[v5,06/14] md: fix missing release of 'active_io' for flush

Message ID 20240201092559.910982-7-yukuai1@huaweicloud.com
State New
Headers
Series [v5,01/14] md: don't ignore suspended array in md_check_recovery() |

Commit Message

Yu Kuai Feb. 1, 2024, 9:25 a.m. UTC
  From: Yu Kuai <yukuai3@huawei.com>

submit_flushes
 atomic_set(&mddev->flush_pending, 1);
 rdev_for_each_rcu(rdev, mddev)
  atomic_inc(&mddev->flush_pending);
  bi->bi_end_io = md_end_flush
  submit_bio(bi);
                        /* flush io is done first */
                        md_end_flush
                         if (atomic_dec_and_test(&mddev->flush_pending))
                          percpu_ref_put(&mddev->active_io)
                          -> active_io is not released

 if (atomic_dec_and_test(&mddev->flush_pending))
  -> missing release of active_io

For consequence, mddev_suspend() will wait for 'active_io' to be zero
forever.

Fix this problem by releasing 'active_io' in submit_flushes() if
'flush_pending' is decreased to zero.

Fixes: fa2bbff7b0b4 ("md: synchronize flush io with array reconfiguration")
Reported-by: Blazej Kucman <blazej.kucman@linux.intel.com>
Closes: https://lore.kernel.org/lkml/20240130172524.0000417b@linux.intel.com/
Signed-off-by: Yu Kuai <yukuai3@huawei.com>
---
 drivers/md/md.c | 6 +++++-
 1 file changed, 5 insertions(+), 1 deletion(-)
  

Comments

Song Liu Feb. 8, 2024, 7:47 a.m.

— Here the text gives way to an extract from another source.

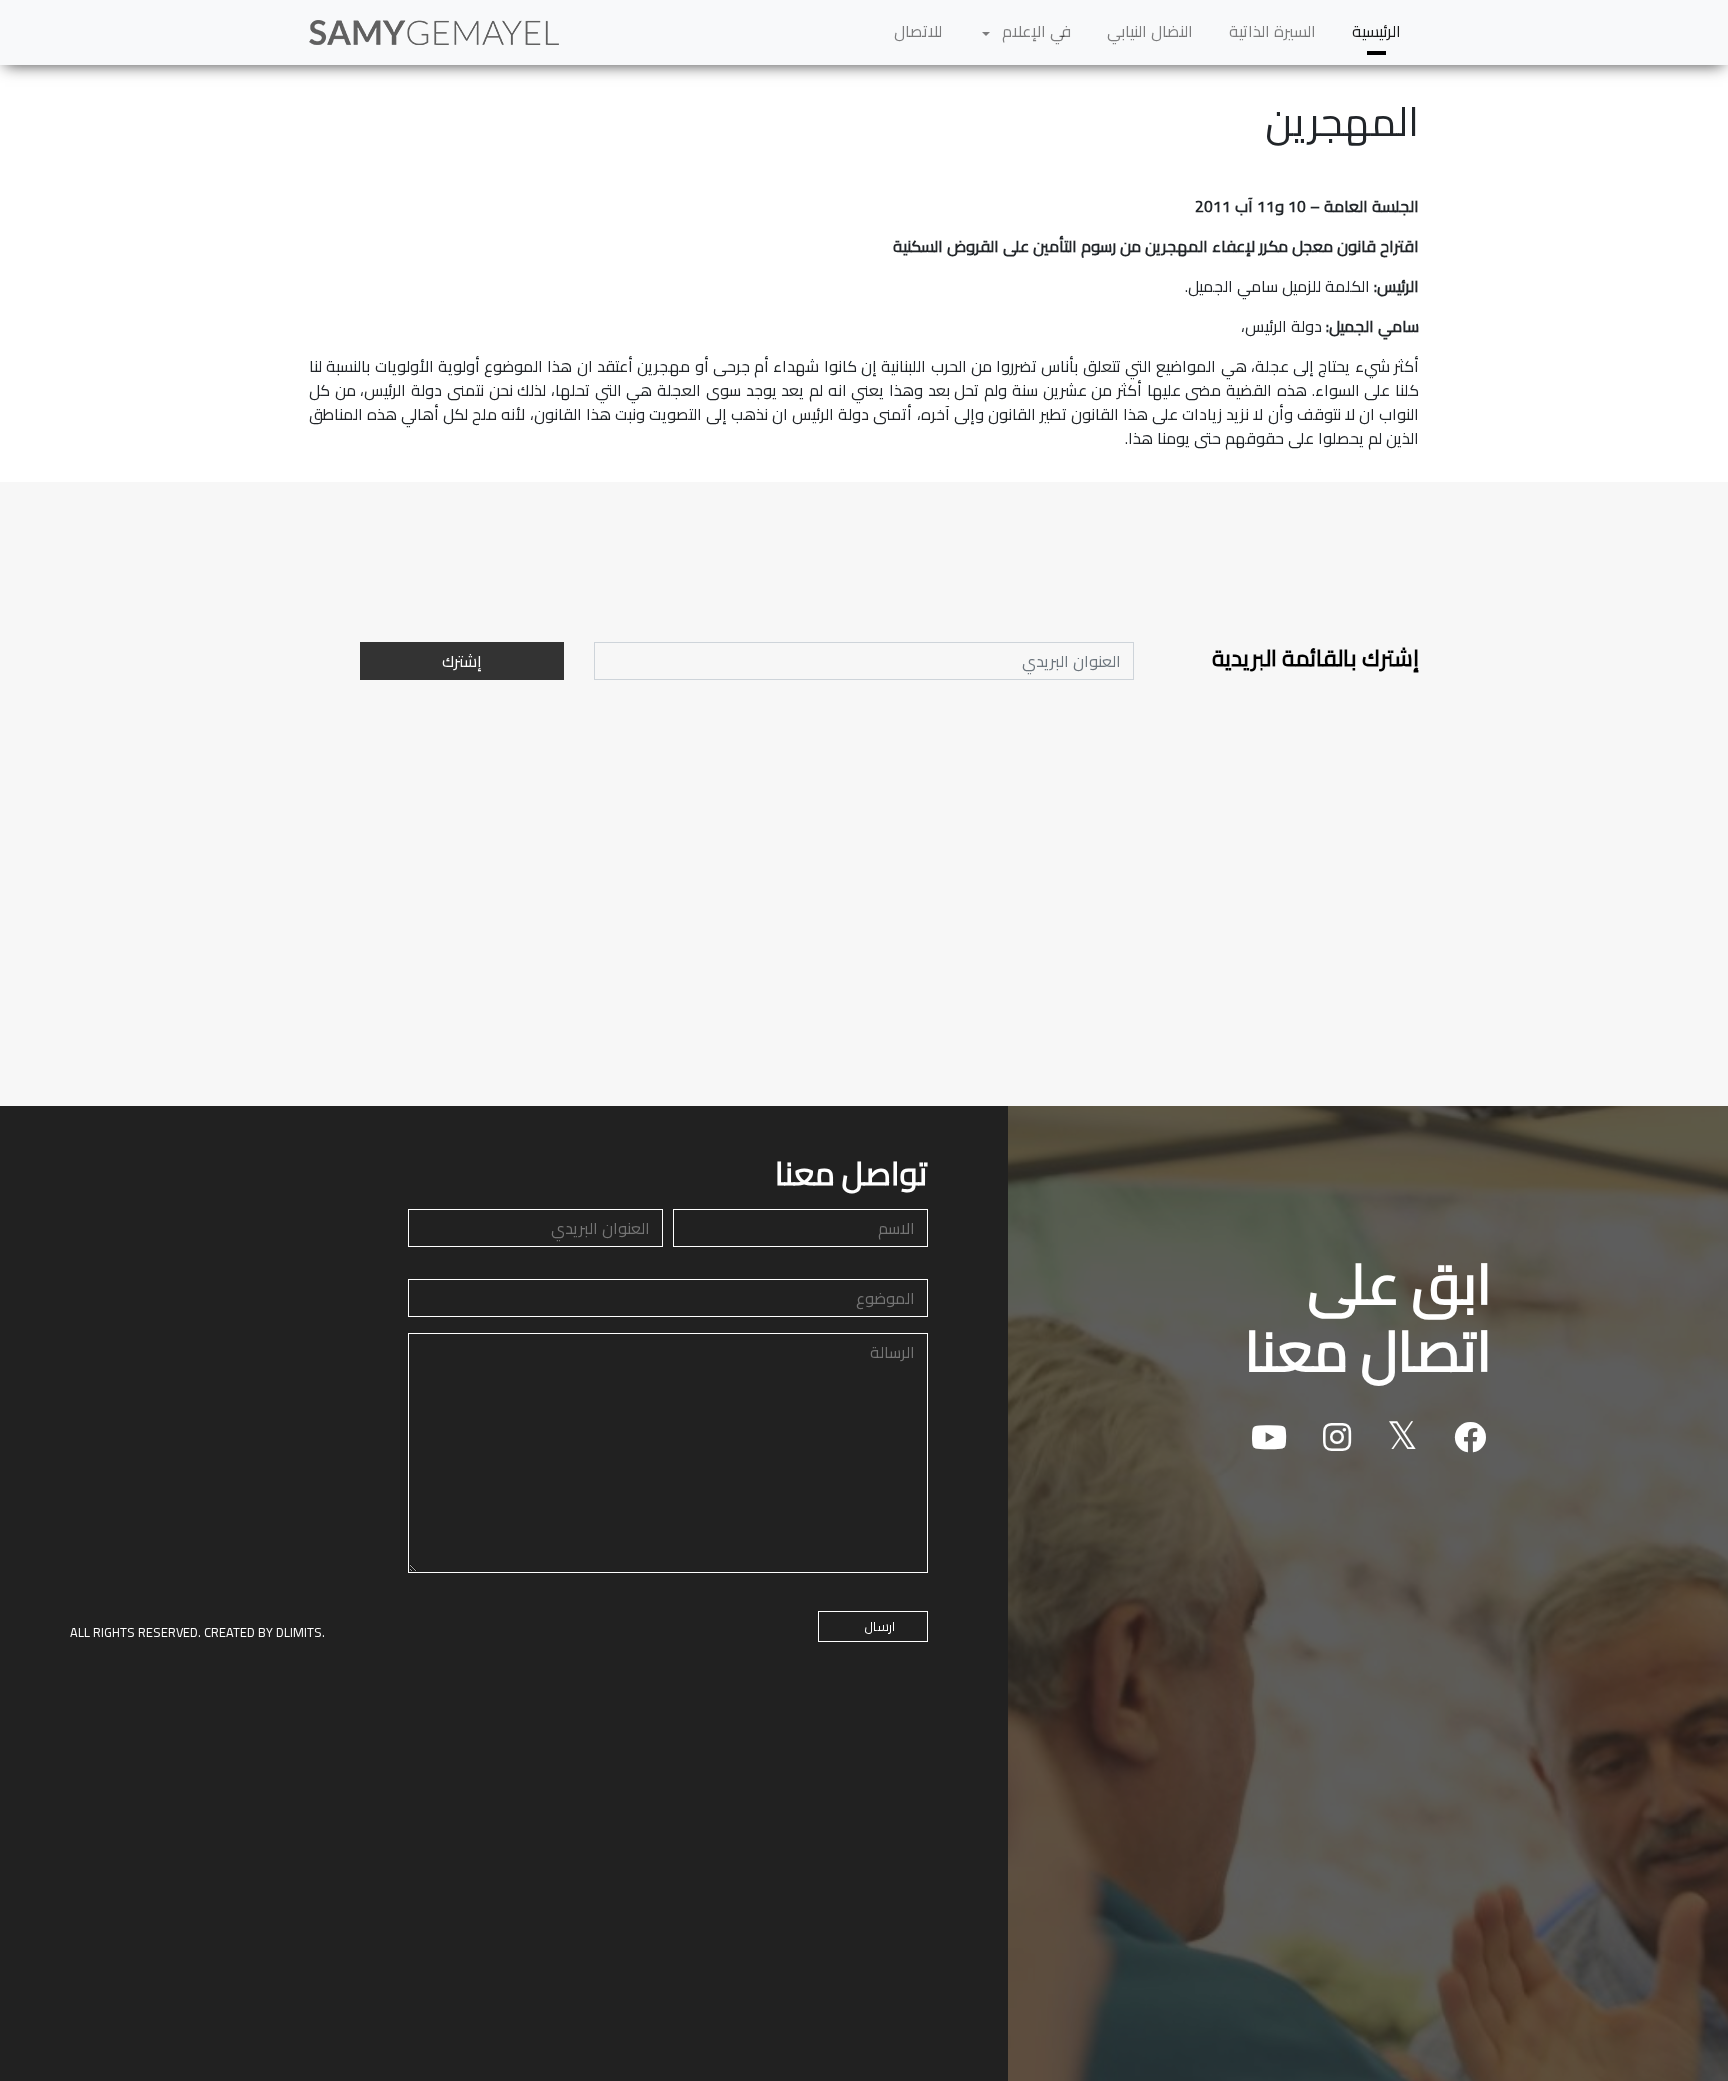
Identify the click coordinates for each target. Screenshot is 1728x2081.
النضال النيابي (1150, 31)
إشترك (462, 661)
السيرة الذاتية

UTC | #1
On Thu, Feb 1, 2024 at 1:30 AM Yu Kuai <yukuai1@huaweicloud.com> wrote:
>
> From: Yu Kuai <yukuai3@huawei.com>
>
> submit_flushes
>  atomic_set(&mddev->flush_pending, 1);
>  rdev_for_each_rcu(rdev, mddev)
>   atomic_inc(&mddev->flush_pending);
>   bi->bi_end_io = md_end_flush
>   submit_bio(bi);
>                         /* flush io is done first */
>                         md_end_flush
>                          if (atomic_dec_and_test(&mddev->flush_pending))
>                           percpu_ref_put(&mddev->active_io)
>                           -> active_io is not released
>
>  if (atomic_dec_and_test(&mddev->flush_pending))
>   -> missing release of active_io
>
> For consequence, mddev_suspend() will wait for 'active_io' to be zero
> forever.
>
> Fix this problem by releasing 'active_io' in submit_flushes() if
> 'flush_pending' is decreased to zero.
>
> Fixes: fa2bbff7b0b4 ("md: synchronize flush io with array reconfiguration")
> Reported-by: Blazej Kucman <blazej.kucman@linux.intel.com>
> Closes: https://lore.kernel.org/lkml/20240130172524.0000417b@linux.intel.com/
> Signed-off-by: Yu Kuai <yukuai3@huawei.com>

Applied this patch to md-6.8.

Thanks,
Song
  

Patch

diff --git a/drivers/md/md.c b/drivers/md/md.c
index 85fde05c37dd..9e41a9aaba8b 100644
--- a/drivers/md/md.c
+++ b/drivers/md/md.c
@@ -579,8 +579,12 @@  static void submit_flushes(struct work_struct *ws)
 			rcu_read_lock();
 		}
 	rcu_read_unlock();
-	if (atomic_dec_and_test(&mddev->flush_pending))
+	if (atomic_dec_and_test(&mddev->flush_pending)) {
+		/* The pair is percpu_ref_get() from md_flush_request() */
+		percpu_ref_put(&mddev->active_io);
+
 		queue_work(md_wq, &mddev->flush_work);
+	}
 }
 
 static void md_submit_flush_data(struct work_struct *ws)